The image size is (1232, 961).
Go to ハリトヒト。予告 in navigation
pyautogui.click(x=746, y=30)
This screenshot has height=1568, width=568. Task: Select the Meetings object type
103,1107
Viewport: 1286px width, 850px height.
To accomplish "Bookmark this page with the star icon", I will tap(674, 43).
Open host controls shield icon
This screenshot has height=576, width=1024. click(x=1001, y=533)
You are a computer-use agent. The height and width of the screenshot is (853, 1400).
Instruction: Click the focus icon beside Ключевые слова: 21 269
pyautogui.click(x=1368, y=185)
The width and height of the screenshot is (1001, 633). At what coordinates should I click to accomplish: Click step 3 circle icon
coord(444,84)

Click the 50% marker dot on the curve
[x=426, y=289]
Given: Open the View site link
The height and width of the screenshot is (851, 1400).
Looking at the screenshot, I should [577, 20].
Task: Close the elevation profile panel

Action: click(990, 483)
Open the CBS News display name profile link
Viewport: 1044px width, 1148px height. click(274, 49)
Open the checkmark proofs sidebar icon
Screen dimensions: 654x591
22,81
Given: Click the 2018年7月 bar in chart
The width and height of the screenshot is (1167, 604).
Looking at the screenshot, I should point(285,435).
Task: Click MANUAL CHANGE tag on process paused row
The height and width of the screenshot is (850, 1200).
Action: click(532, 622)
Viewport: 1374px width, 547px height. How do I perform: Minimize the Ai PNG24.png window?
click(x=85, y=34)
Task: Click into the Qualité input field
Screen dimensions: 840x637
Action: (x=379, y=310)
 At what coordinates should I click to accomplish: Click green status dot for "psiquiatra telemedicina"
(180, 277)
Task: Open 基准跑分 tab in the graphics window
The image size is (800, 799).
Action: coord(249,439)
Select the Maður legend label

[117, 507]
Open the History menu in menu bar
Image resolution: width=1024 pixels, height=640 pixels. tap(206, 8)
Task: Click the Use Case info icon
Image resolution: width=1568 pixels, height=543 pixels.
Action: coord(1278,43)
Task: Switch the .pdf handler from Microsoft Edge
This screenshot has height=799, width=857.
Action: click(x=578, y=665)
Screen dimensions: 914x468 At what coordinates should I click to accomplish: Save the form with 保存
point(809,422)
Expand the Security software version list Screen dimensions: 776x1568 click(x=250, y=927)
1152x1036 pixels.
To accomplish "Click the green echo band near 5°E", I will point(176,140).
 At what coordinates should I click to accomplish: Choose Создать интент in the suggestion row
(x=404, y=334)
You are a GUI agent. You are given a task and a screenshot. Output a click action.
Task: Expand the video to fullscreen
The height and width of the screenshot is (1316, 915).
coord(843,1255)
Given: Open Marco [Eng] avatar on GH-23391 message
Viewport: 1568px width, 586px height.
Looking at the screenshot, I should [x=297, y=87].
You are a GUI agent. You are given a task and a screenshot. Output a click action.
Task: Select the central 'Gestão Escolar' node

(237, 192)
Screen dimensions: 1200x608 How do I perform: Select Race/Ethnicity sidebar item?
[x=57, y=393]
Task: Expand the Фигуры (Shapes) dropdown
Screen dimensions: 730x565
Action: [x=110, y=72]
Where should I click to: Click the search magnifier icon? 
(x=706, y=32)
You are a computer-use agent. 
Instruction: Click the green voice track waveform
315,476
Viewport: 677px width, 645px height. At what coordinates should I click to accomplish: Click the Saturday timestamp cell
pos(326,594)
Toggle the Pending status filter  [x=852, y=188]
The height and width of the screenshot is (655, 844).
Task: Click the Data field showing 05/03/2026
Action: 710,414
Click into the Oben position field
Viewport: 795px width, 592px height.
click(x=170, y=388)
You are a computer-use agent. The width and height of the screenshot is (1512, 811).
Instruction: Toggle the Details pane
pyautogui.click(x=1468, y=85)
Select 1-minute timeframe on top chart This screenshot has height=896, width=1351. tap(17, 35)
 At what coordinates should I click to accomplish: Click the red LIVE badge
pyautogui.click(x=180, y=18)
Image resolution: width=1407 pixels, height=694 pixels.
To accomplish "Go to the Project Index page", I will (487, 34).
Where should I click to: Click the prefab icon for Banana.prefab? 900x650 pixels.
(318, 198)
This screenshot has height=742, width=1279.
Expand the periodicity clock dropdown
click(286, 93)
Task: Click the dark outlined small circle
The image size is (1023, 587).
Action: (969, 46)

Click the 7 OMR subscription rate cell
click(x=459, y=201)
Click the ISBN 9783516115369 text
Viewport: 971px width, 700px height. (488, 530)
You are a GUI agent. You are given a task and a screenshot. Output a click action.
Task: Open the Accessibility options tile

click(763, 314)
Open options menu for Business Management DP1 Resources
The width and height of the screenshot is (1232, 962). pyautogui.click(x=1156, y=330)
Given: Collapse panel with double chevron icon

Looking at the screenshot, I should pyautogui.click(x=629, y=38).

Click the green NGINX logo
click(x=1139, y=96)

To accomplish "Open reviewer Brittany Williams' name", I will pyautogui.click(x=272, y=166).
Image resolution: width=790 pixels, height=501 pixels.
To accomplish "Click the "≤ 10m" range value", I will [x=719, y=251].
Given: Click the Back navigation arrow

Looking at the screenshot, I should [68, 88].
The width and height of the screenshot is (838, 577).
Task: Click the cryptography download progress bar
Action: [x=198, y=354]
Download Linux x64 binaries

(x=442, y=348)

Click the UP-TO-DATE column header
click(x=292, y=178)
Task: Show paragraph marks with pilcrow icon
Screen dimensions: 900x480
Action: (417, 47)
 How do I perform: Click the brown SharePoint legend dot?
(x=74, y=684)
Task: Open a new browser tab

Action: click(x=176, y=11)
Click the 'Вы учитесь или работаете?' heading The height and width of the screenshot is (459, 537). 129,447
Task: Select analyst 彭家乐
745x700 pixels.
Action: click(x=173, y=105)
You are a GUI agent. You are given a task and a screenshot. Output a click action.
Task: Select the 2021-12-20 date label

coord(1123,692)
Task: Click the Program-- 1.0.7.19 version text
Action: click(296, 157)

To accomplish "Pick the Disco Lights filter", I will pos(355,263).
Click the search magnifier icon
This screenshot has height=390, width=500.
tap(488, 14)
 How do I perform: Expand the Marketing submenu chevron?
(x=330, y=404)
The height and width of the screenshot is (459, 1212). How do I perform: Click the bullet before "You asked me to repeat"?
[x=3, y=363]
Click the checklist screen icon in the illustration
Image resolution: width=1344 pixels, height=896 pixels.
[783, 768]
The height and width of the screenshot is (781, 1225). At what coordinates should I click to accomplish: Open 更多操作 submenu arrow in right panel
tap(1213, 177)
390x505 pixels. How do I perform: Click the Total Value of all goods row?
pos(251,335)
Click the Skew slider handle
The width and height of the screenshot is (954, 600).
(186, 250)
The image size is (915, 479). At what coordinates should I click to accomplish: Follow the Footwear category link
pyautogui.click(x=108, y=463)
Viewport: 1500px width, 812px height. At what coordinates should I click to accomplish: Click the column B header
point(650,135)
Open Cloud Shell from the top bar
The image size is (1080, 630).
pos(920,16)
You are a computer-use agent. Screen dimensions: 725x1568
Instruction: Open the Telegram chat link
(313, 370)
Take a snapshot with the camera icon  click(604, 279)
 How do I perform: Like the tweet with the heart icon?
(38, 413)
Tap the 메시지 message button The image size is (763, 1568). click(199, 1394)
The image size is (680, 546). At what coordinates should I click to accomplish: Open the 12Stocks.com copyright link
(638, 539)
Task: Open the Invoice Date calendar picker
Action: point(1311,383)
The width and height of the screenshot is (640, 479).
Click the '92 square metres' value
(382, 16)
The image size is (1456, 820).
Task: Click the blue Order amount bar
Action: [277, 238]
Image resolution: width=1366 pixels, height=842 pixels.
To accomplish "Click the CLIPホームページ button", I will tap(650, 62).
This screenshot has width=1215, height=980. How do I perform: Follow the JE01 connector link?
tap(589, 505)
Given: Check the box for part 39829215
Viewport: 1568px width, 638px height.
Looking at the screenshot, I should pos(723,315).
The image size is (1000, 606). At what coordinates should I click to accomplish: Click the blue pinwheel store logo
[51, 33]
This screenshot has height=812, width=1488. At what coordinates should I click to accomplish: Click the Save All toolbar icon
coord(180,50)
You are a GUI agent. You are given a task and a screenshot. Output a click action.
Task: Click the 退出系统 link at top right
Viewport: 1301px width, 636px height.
# # # # #
*Aim of the exercise*.
Copy out every line of the listing that includes the string "message".

*Output for this task*.
Given: Open Marco [Eng] avatar on GH-23391 message
Tap the 메시지 message button The image size is (763, 1568). click(199, 1394)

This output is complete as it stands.